Shorter payback periods an asset priority

Portfolio payback

Shorter payback periods are a characteristic individuals should focus upon when contemplating investment asset purchases in 2023.

A global fund manager has recommended individuals prioritise portfolio allocations to assets with characteristics such as shorter payback periods given the current economic landscape.

“Moves in equities [seen in 2022] have rammed home the importance of risk management. For investors, this means avoiding assets that magnify market moves, owning assets with shorter rather than longer payback periods and selecting funds that consistently deliver positive results,” Talaria Asset Management co-chief investment officer Hugh Selby-Smith said.

With regard to preferred investment regions, Selby-Smith suggested equity markets outside the United States will provide the opportunity for stronger returns due to lower starting valuations.

Further, he noted any rebalancing of portfolios undertaken this year should be performed with a view of reducing risk.

“One of the keys to wealth creation is holding on to as much of it as possible in down markets so that capital can then work for you when things improve,” he said.

“Amid high inflation, it pays to own assets that allow you to recoup your investment sooner rather than later. This is because with inflation increasing, a dollar now is worth more than a dollar in the future.”

According to Selby-Smith, investors would do well to concentrate on purchasing shares that will deliver income rather than capital gains for this year and several years to come as global markets are transitioning away from a period of elevated capital growth driven by historically high asset prices.

“Income matters and always contributes to returns, but capital doesn’t actually contribute every decade.

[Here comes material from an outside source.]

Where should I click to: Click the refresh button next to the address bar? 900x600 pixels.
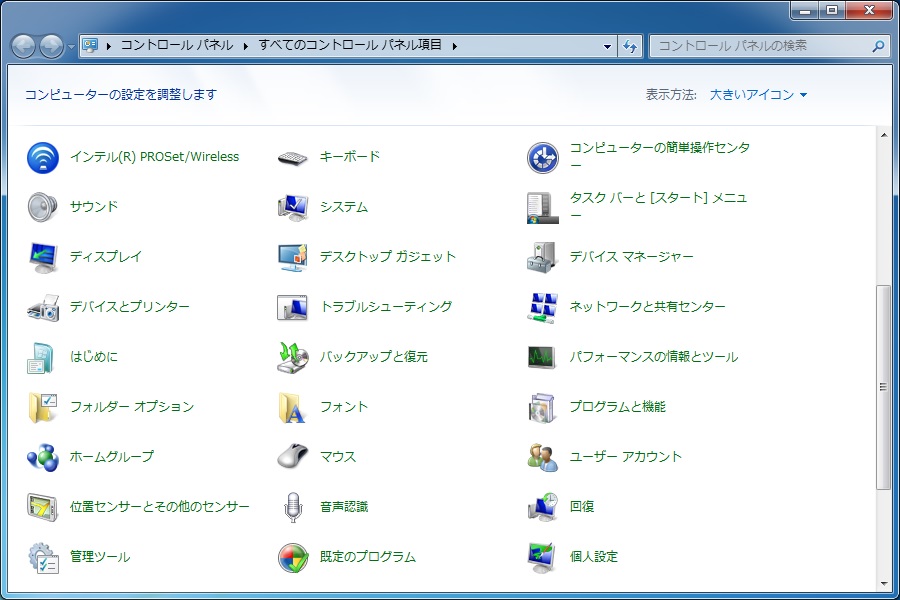(x=632, y=45)
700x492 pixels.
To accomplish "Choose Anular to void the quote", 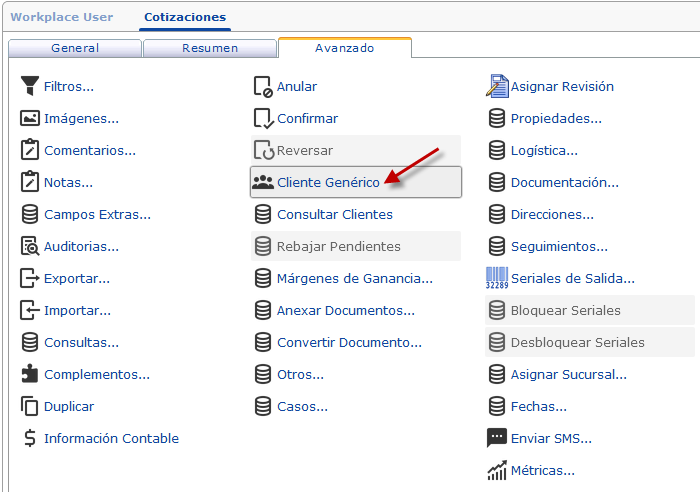I will [297, 86].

In fact, in the S&P 500 there have been three, the 1910s, 1930s and more recently the 2000s, where investors had no return from capital appreciation,” he said.

“The importance of income usually increases after a period where capital gains have been very strong. The most recent period is certainly one of those environments.

“This leads us to believe that the 2020s is very likely to be a decade where capital gains will be a far lower contribution of return, highlighting the importance of income.”